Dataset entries
"""

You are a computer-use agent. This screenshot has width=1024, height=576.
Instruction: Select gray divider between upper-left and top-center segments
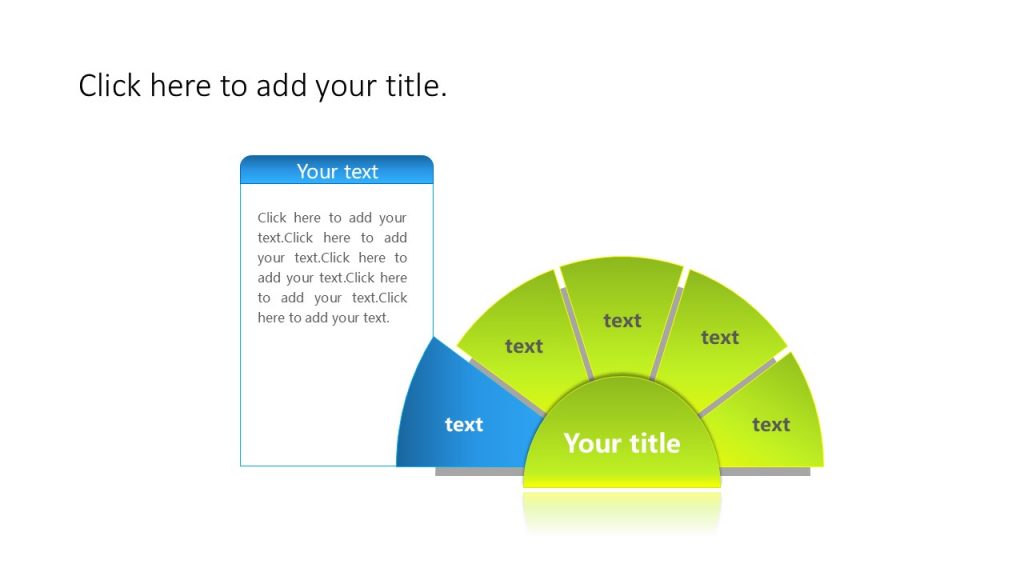click(x=577, y=334)
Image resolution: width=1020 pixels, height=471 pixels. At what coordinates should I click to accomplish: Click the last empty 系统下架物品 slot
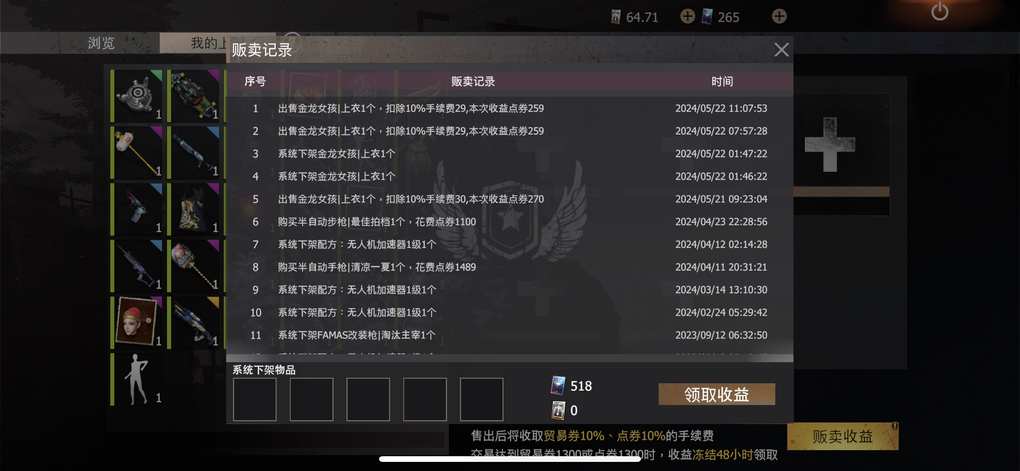click(x=481, y=399)
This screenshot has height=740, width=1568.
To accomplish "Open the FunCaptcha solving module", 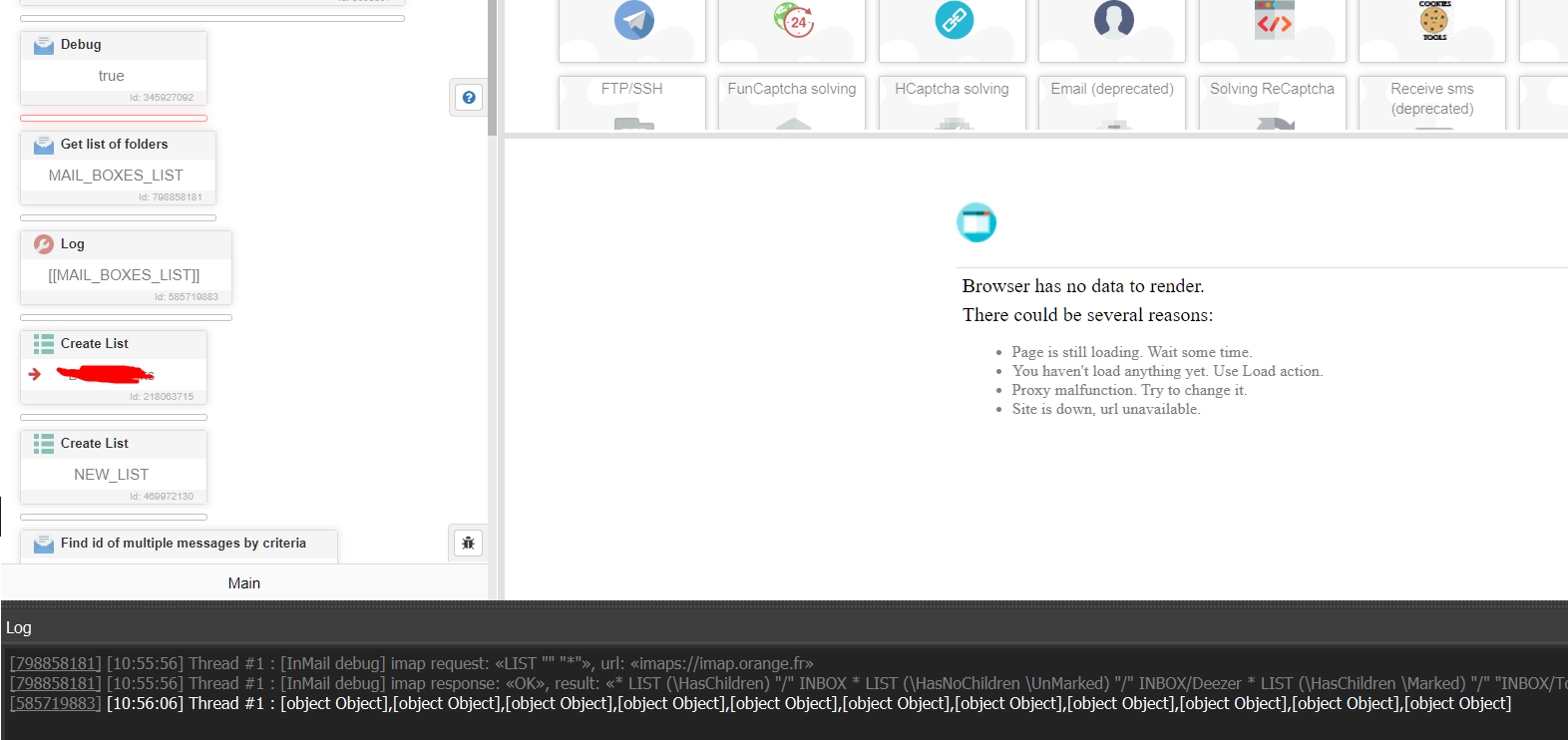I will tap(792, 102).
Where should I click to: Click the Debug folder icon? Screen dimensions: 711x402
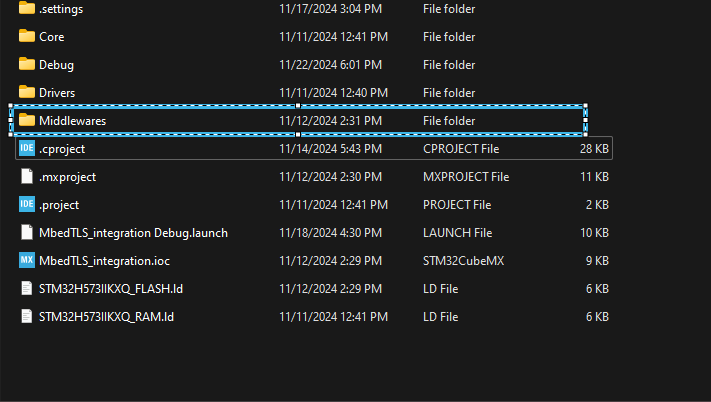point(27,65)
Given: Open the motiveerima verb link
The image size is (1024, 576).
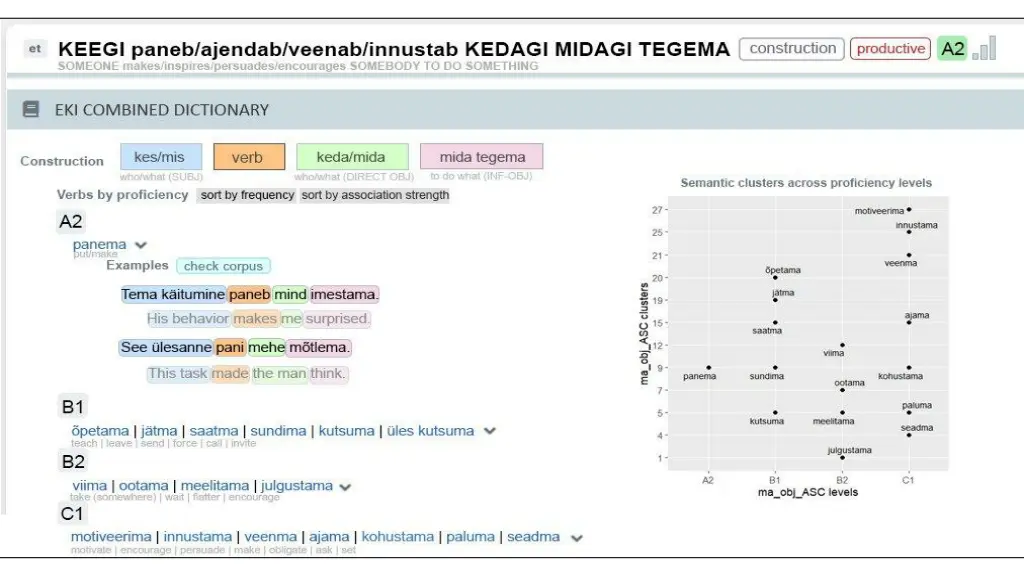Looking at the screenshot, I should coord(111,537).
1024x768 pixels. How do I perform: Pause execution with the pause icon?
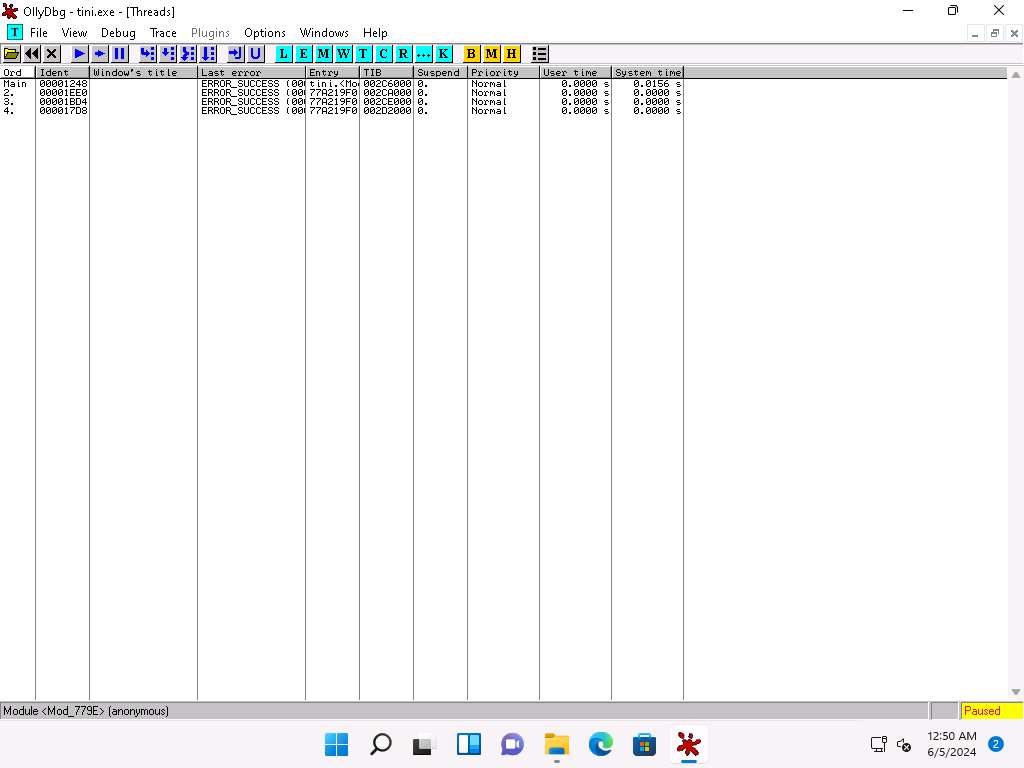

"""

*Given problem*. Tally the lines above that contain the string "width", treating uppercase and lowercase as different, and give only the number.

*The output*. 3